While he couldn’t be sure of the exact bug in question, having not seen them, he said there were three different species of Indian meal moth – and they will eat almost anything.
“Muesli, Mars bars, stored food.”
He says they can even chew their way through tin foil in search of their next meal.
May says she read Wright’s story and realised they had “the exact same problem”.
“We were amazed to read such a similar story to ours,” she says.
“Like the Taupō woman, it all started with buying a bag of rice.”
She says the first sign something was awry came when they spotted “tiny white dots on the shelves and in a few products”.
She says the “dots” started to increase in number, and move, so they checked the open packets of food and wiped their shelves down.
“Unfortunately, this made little difference and [it] got worse, so we started checking unopened products like bags of flour and the rice,” she said.
“We were shocked to see the insects crawling all through the bag of previously unopened rice. My husband Bruce noticed that the unopened bag of rice had miniscule perforation holes punched all over, and the insects were coming out of these tiny perforations.”
She says they emptied out the pantry, sprayed the insides, removed and washed the shelves.
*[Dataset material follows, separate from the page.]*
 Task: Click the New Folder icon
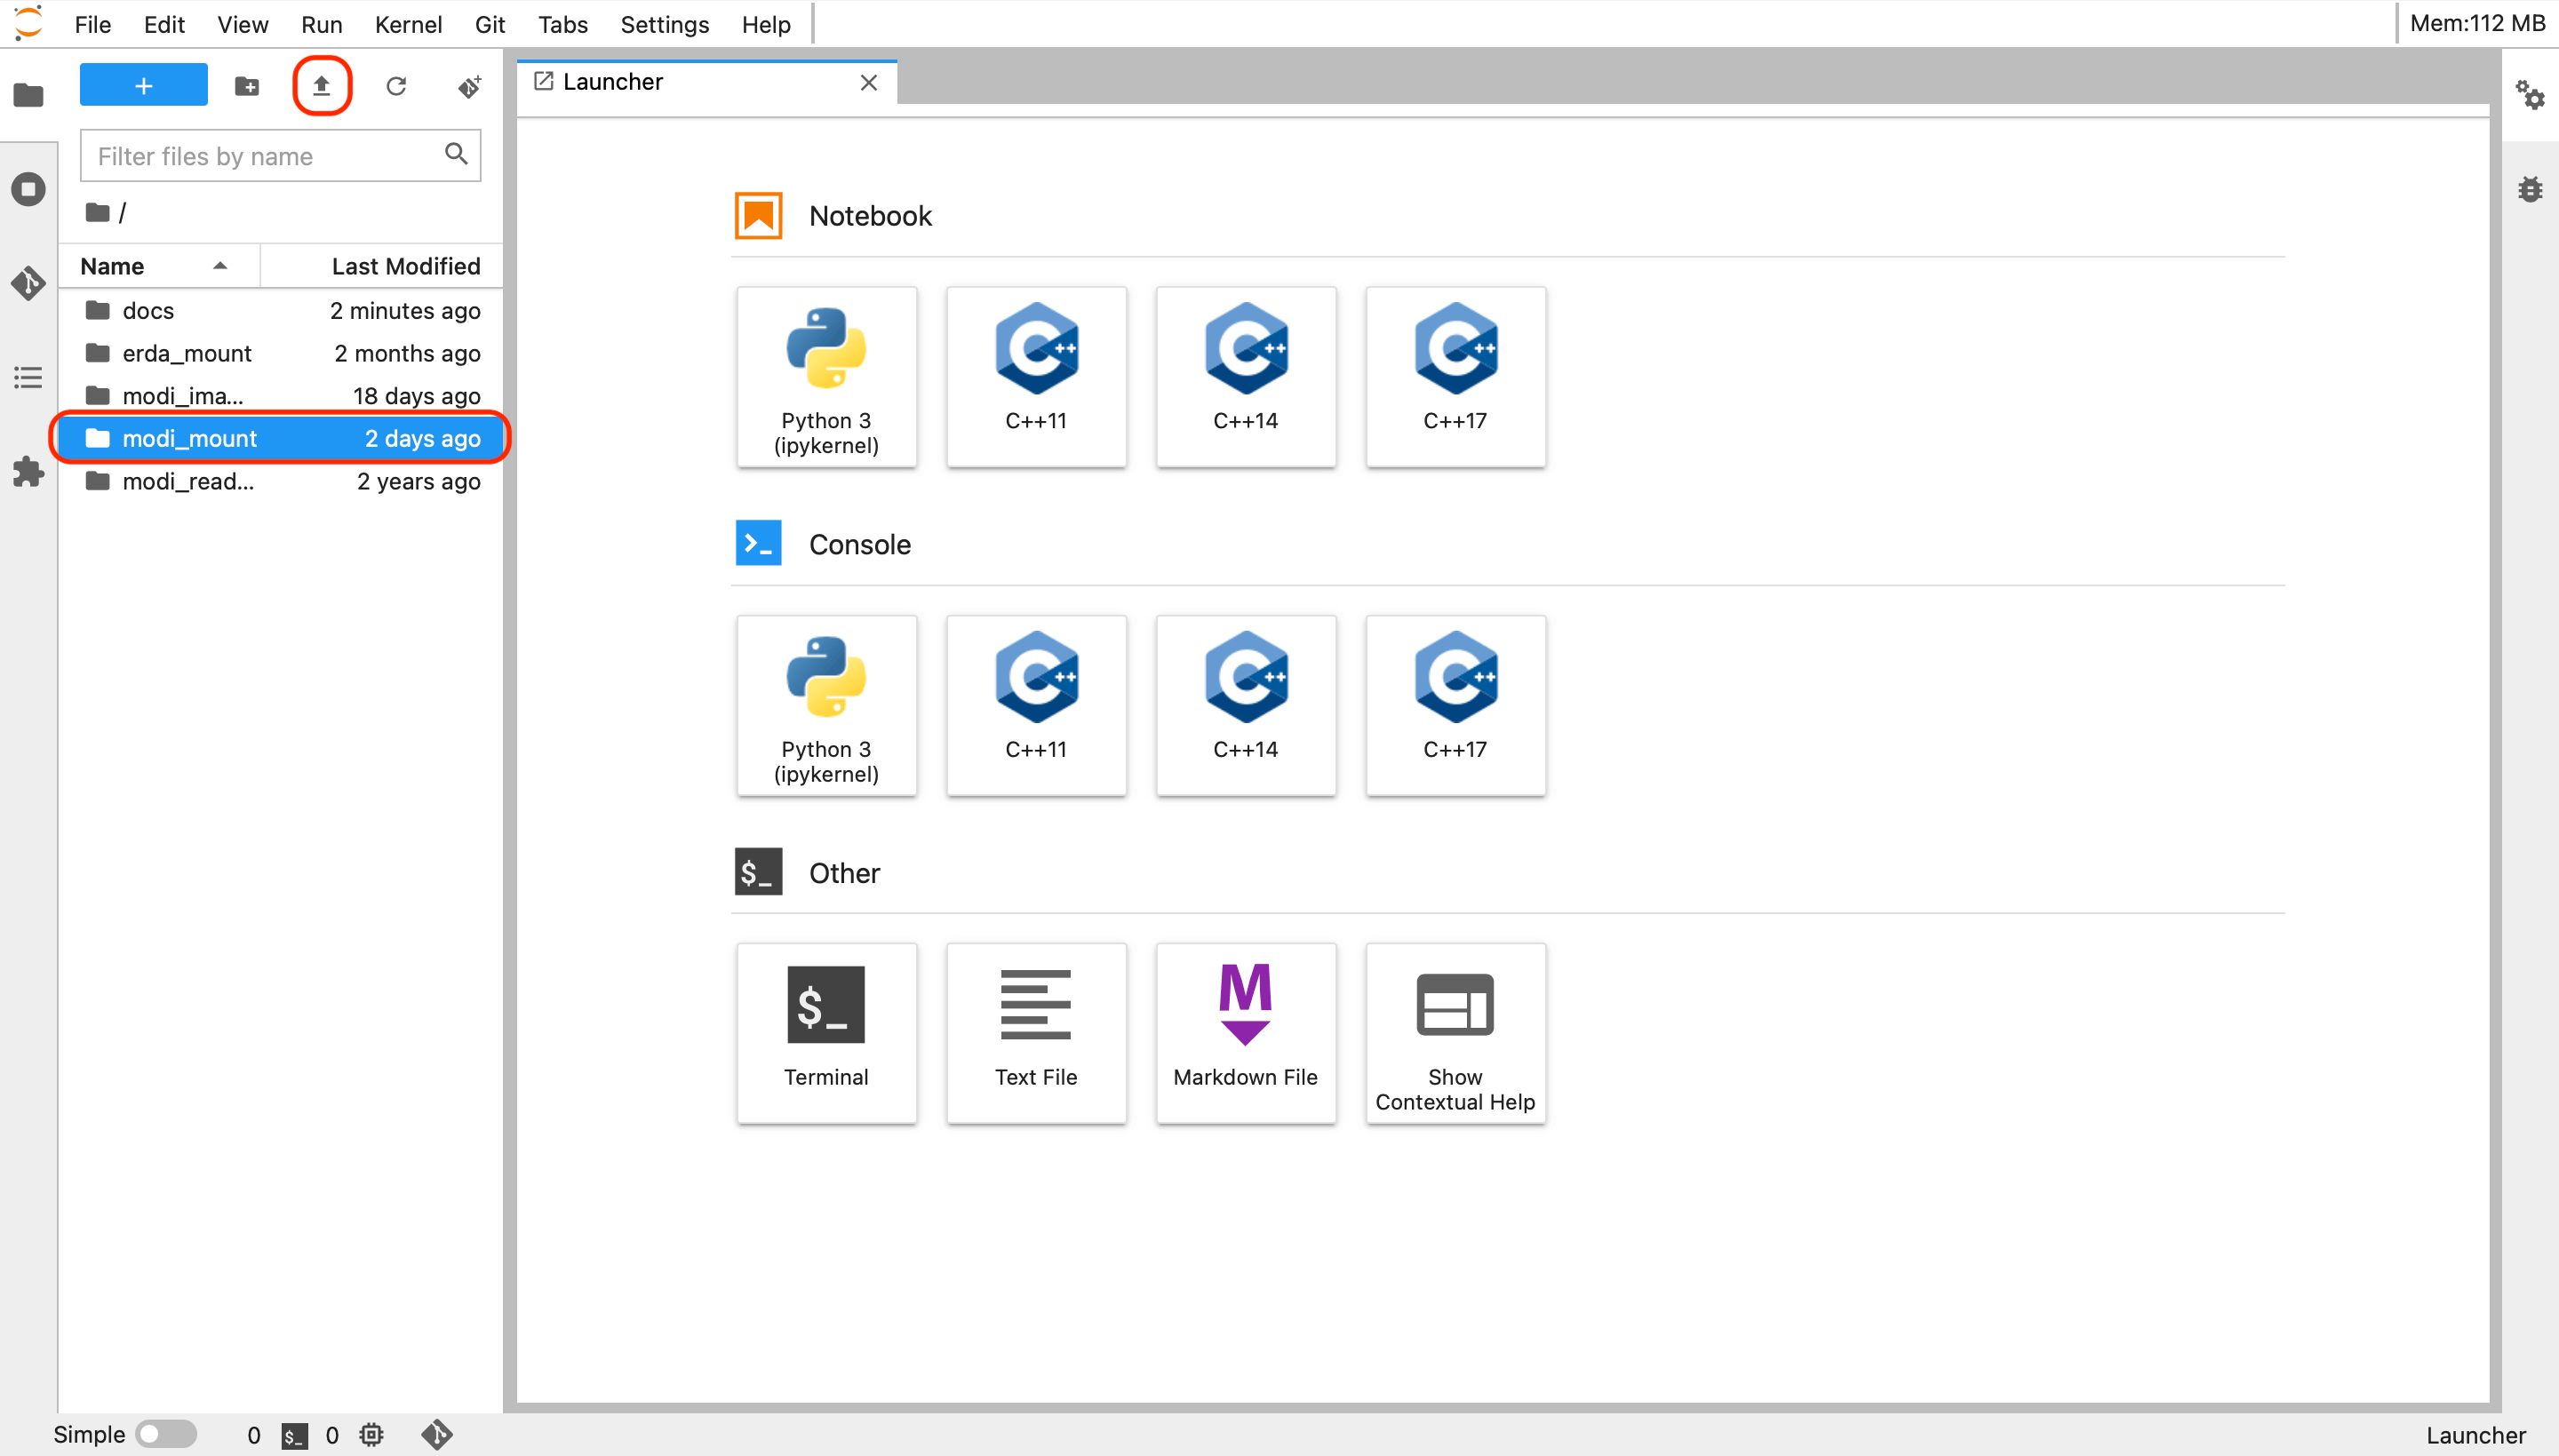click(x=246, y=86)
“But, it wasn’t long before we noticed the insects were back again, so we repeated the whole process,” she says.
“Our kitchen was a shambles because we decided to leave everything out of the pantry for a few days and do the spraying and wiping of the shelves and walls again. But, once again, when everything was put back in, the insects came back.”
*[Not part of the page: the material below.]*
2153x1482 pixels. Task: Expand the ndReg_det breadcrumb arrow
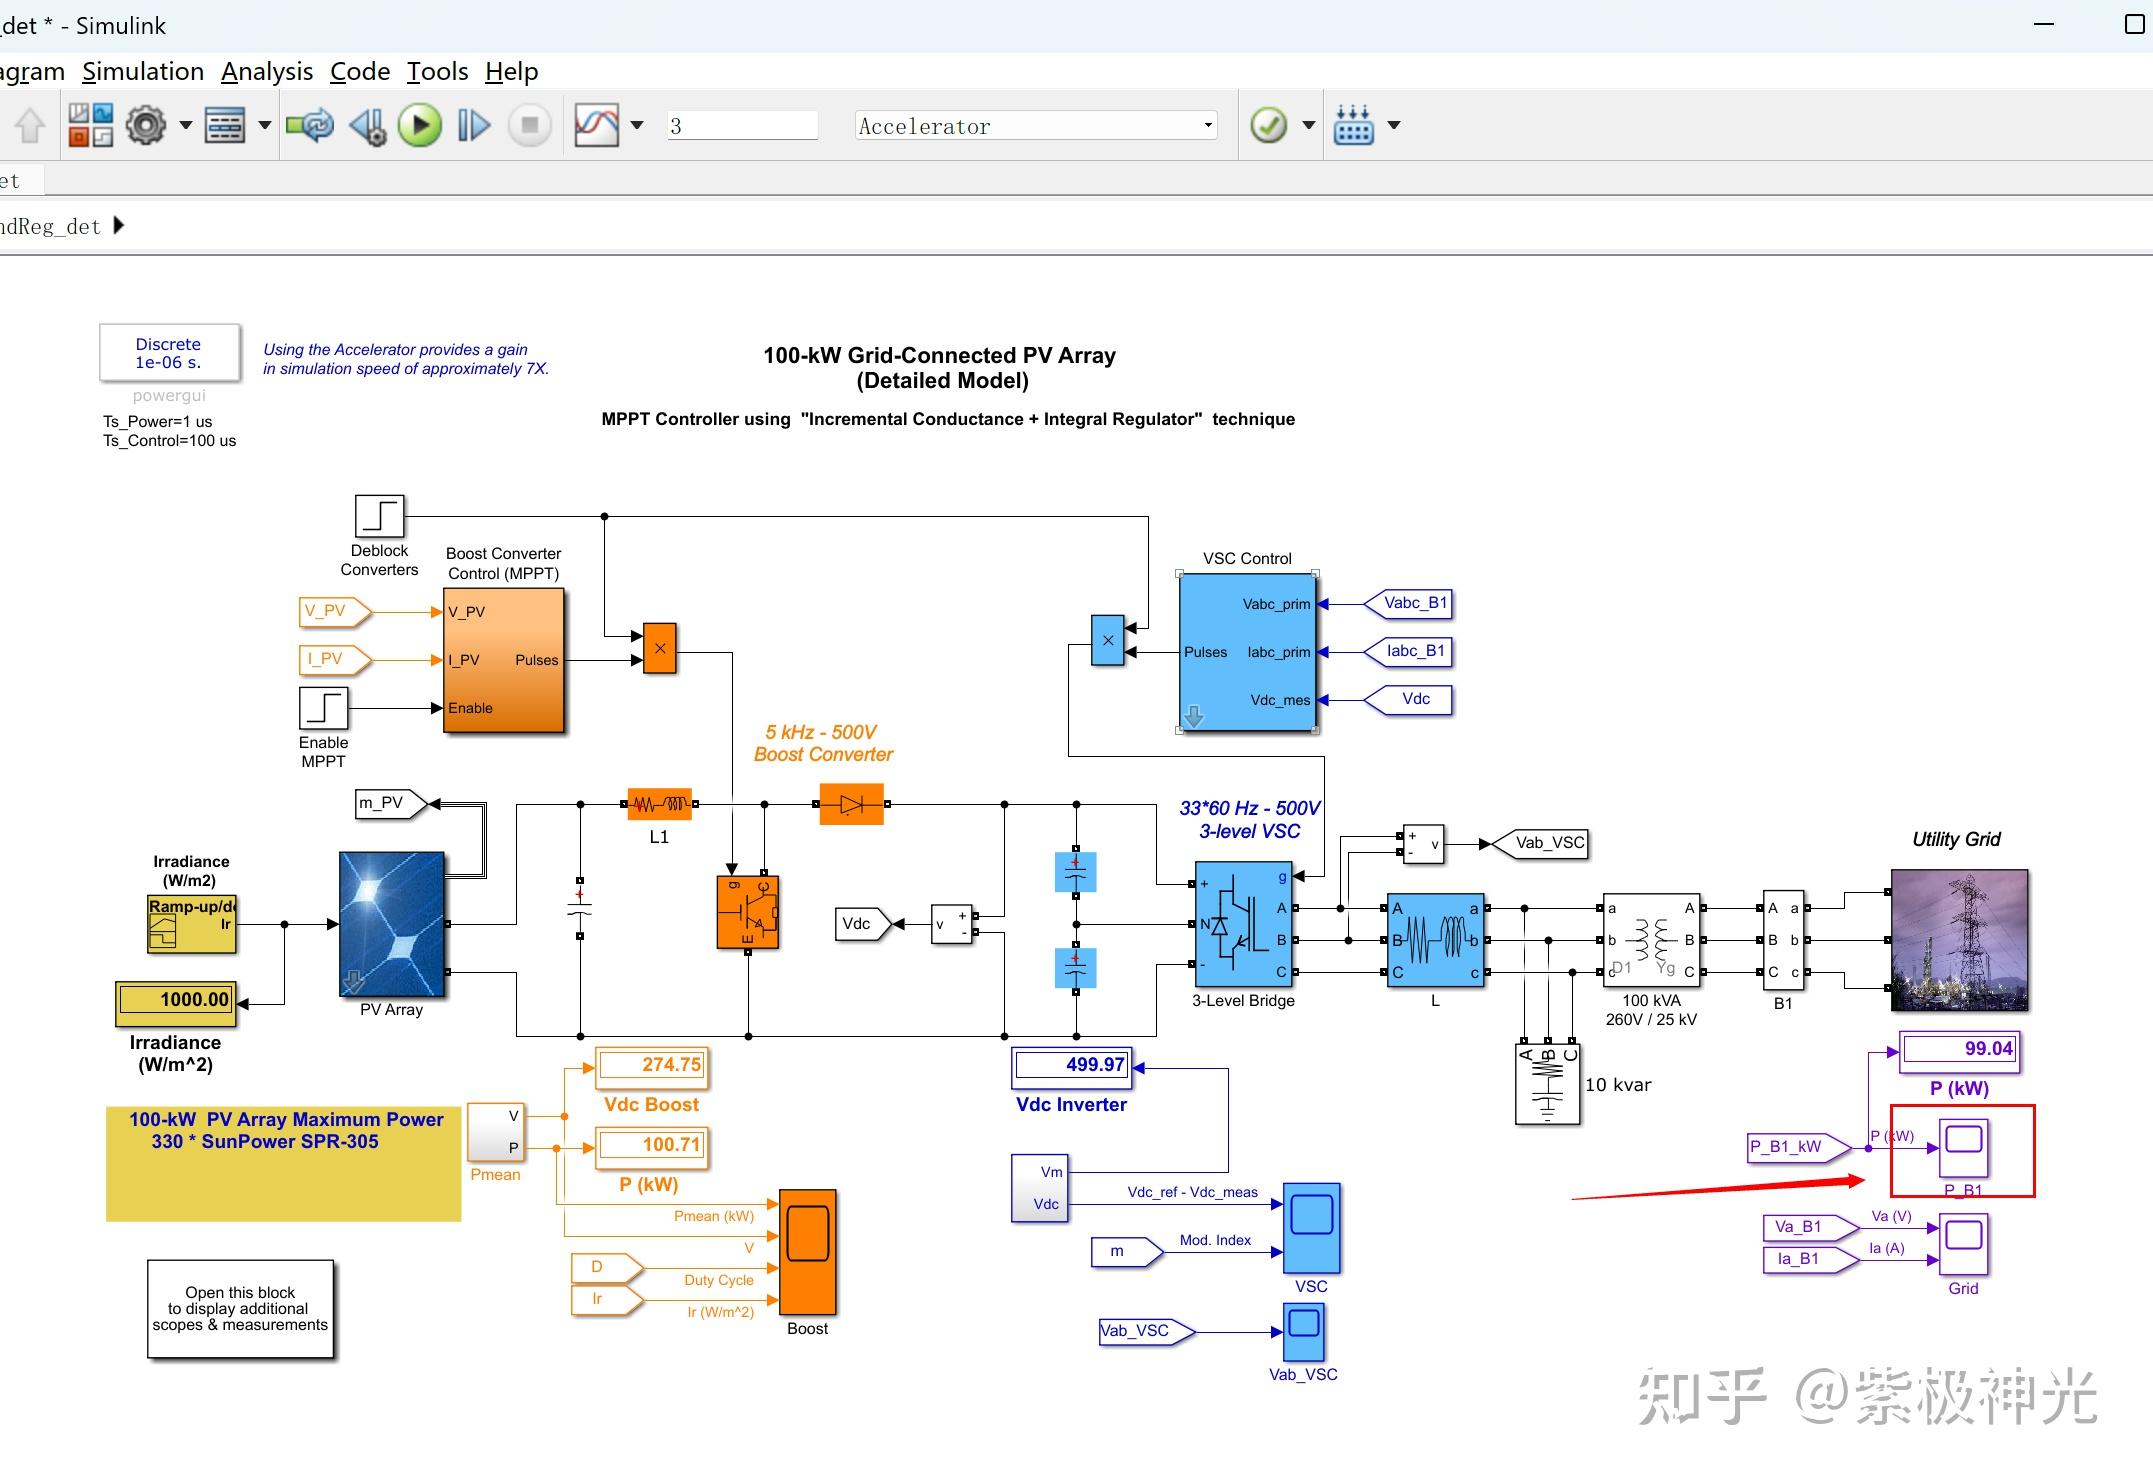(x=118, y=224)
May says they then emptied the whole pantry again, “not that there was much left”, sprayed and washed again and left everything out for a week.
“It was chaotic and frustrating so we know exactly how the woman in Taupō felt,” she says.
“Fortunately, this time we were lucky and the pests got the message. We have always been very diligent about emptying opened packets into sealed containers but it made little difference to these insects. We didn’t notify anyone about it but, in hindsight, it might have been wise to contact the supermarket at the time.”
Kleinpaste says the unwanted visitors can be removed – but you might need to freeze them.
He says simply throwing out food and packets that are infested won’t kill the bugs, and they’ll likely be back.
Freeze them first to kill them, he said, “otherwise they’ll come back”.
He also advises using a residual insecticide, “so anything that comes back it not able to survive that”.
He says sometimes you may need to apply the residual insecticide for months.
“It’s not a problem for human beings, but I wouldn’t lick it clean.”
He also has one further piece of good news.
Humans can eat the bugs safely, and in fact they’re a good source of protein.